Thursday, February 21, 2008

Losing to Win


Last week I struggled, debated and listed every possible reason NOT to be on the conference call for WGD. I had sunk into the darkest place I have been in many, many years. In fact, I was actually scared, because I had slipped past the tipping point, a point at which I thought I had the power to do something or be some way to come out of it. I had exceptional justification- I was so depressed, I had nothing to offer, I was negative, and especially important, I had nothing to contribute to the call, and certainly not to the world.

I was on the call, thank God.

One of my stories has been that I was invisible, and I had been stretching to be outside that old story, yet it felt like it didn’t make a difference. What I (and all of the women of WGD) have taken on in our lives is represented by our participation and commitment to Women Going Down, but is not reflected by it. We have all taken on huge games in the world- in all kinds of arenas: relationships, family, health and fitness, career- all inside of what it means to be a contribution to the world. There is NO agreement in the world for taking on a huge game.
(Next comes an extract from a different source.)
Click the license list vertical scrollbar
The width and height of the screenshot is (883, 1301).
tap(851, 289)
It makes others uncomfortable when they suspect they don’t know who you are in the moment, and it takes courage to keep stepping out.
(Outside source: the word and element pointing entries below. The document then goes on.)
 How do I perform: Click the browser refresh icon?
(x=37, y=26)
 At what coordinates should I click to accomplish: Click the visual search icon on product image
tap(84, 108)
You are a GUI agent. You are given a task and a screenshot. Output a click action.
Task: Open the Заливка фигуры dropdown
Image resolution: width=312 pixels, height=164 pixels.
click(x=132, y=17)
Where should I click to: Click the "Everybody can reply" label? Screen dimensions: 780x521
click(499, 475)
What had happened is that I found myself present to the world emerging around me, and none of it is familiar anymore, so it FEELS like chaos. I was so confronted by so much change simultaneously, that my desperate and failed attempts to control everything left me in a dreadfully uncomfortable place. I had no past references to compare it to, and to measure my “success”, so I , left to my own devices, called it failure. It seemed as though everything I was doing was showing up half-assed.

On the call, we considered failing as a matter of course of having taken on more than we know ourselves to be. We are actually WILLING to play a game of losing (failing), ongoingly, to win.
One thing we identified as being a missing piece is acknowledgement. My whole world, and indeed my experience of myself, completely shifted as a result of Naughty Zoot’s magnificent acknowledgement. The experience was so profound and miraculous that I am taking a deeper look at this during the week, and will make it the subject of my next blog. It made a huge difference to in conversation with extraordinary women, celebrating breakdowns as acknowledgement for being on the court. For playing the game we will lose, over and over, to win.